Word and item position data

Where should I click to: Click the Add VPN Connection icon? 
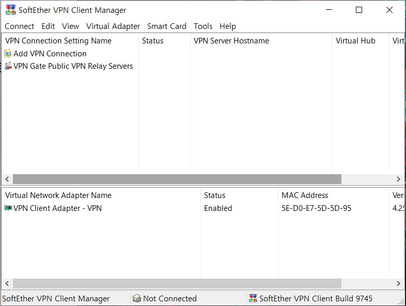point(8,54)
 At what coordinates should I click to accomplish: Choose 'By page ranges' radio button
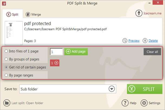click(x=7, y=75)
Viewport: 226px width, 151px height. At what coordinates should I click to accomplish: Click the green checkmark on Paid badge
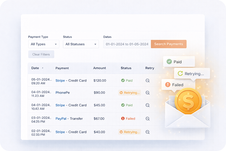tap(169, 62)
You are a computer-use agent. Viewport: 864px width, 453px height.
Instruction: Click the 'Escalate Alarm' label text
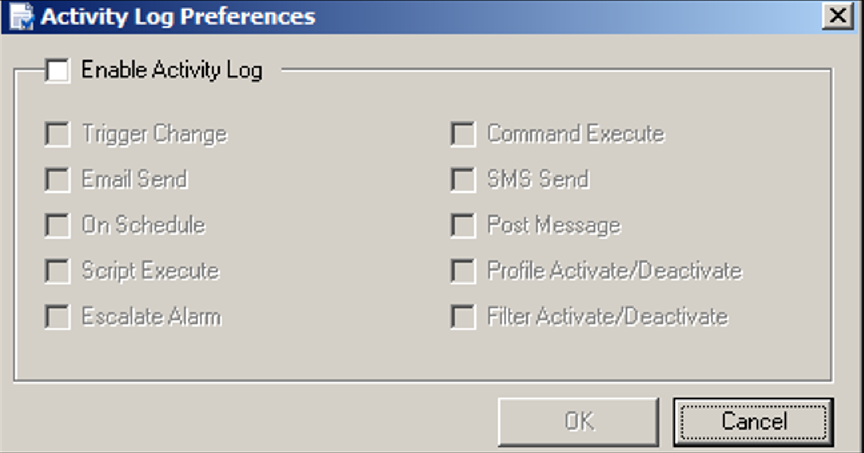click(151, 317)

* **SHORT TASK**
Retype every line of the listing above, leaving out the pictures.

* **COMPLETE ANSWER**
Where should I click to: Click the Add VPN Connection icon? 
point(8,54)
 At what coordinates should I click to accomplish: Choose 'By page ranges' radio button
click(x=7, y=75)
Viewport: 226px width, 151px height. At what coordinates should I click to accomplish: Click the green checkmark on Paid badge
tap(169, 62)
You are a computer-use agent. Viewport: 864px width, 453px height.
Instruction: Click the 'Escalate Alarm' label text
click(151, 317)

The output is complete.